Stored records
================
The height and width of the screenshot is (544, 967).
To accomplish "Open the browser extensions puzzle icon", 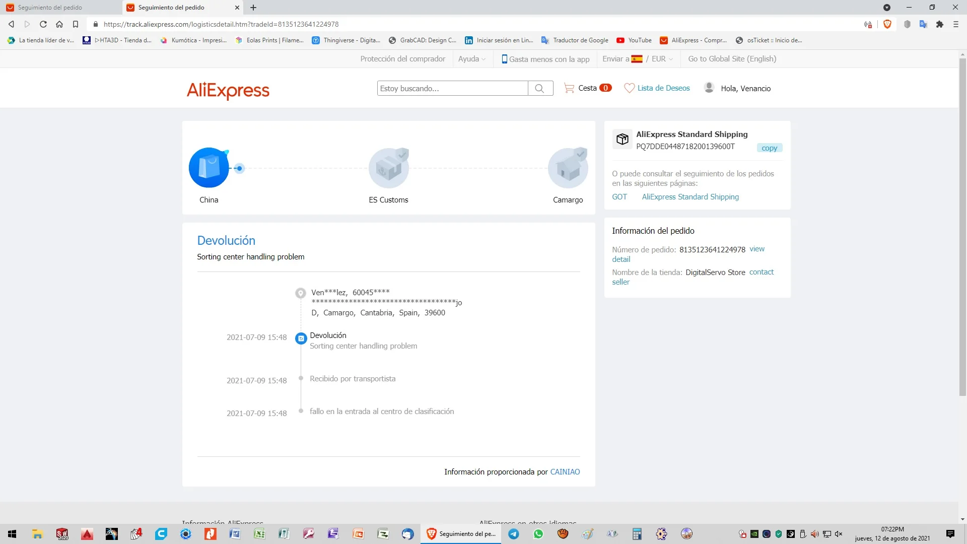I will 940,24.
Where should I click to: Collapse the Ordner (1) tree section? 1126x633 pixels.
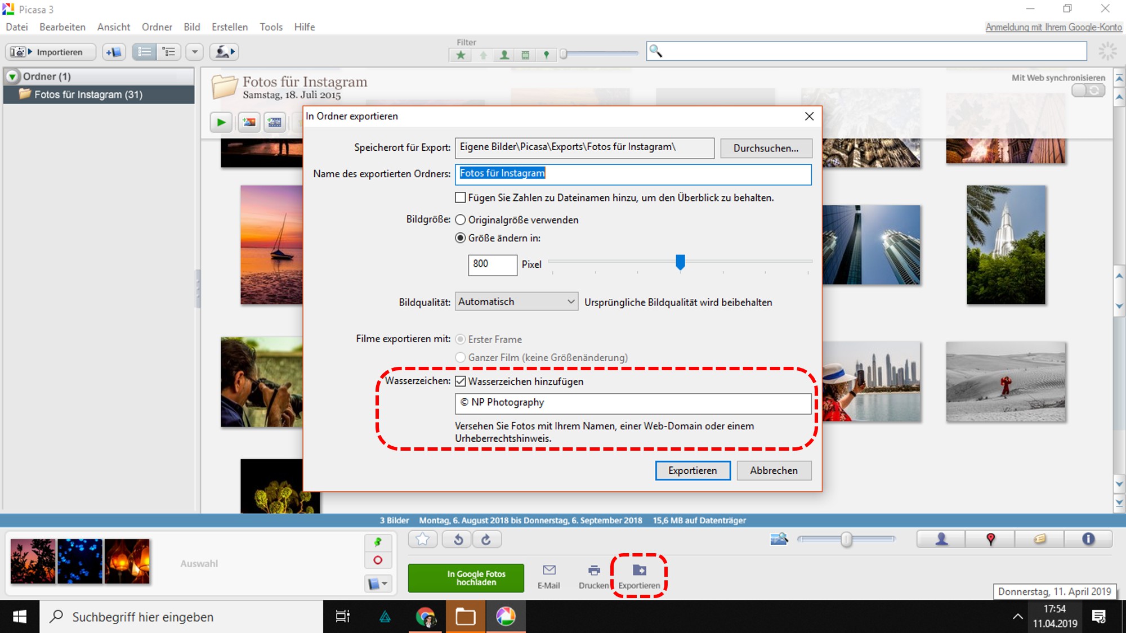12,77
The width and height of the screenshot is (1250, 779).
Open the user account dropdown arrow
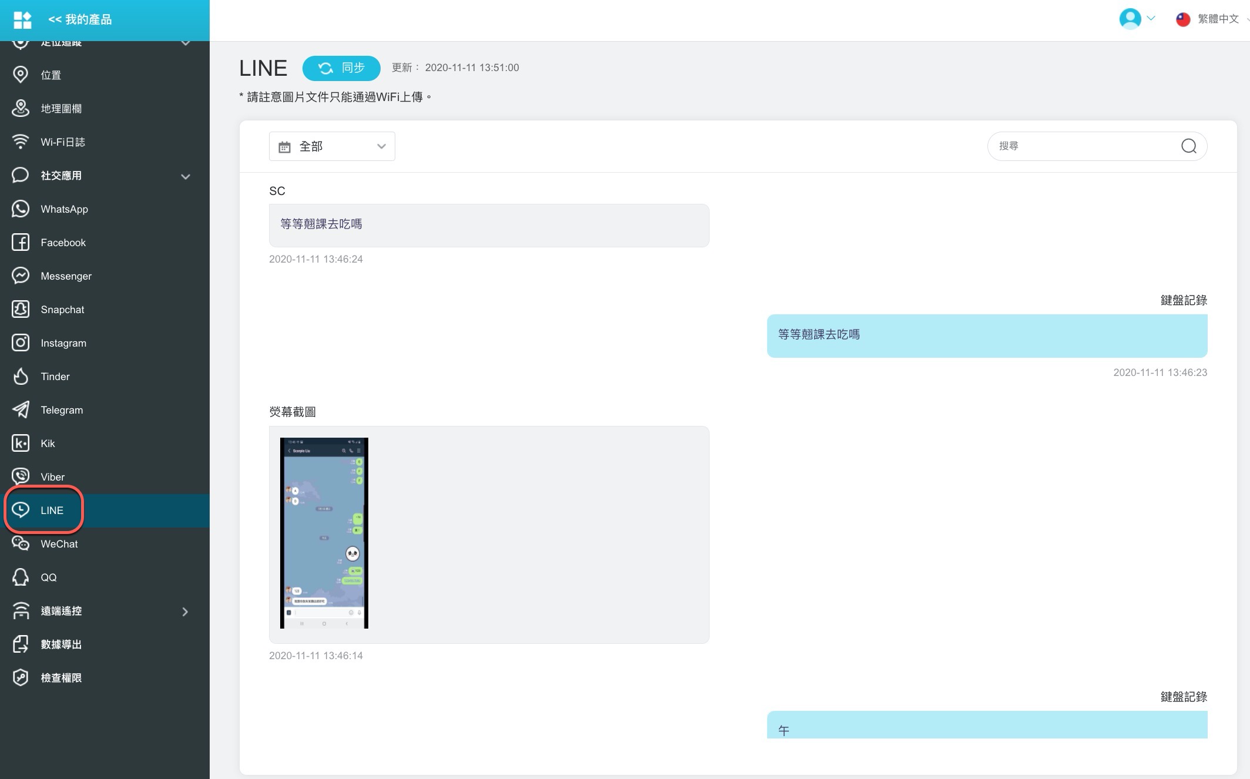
================
The problem -
Go through the entries above and copy each line holding the string "height".

Task output -
The height and width of the screenshot is (544, 967).
The width and height of the screenshot is (1250, 779).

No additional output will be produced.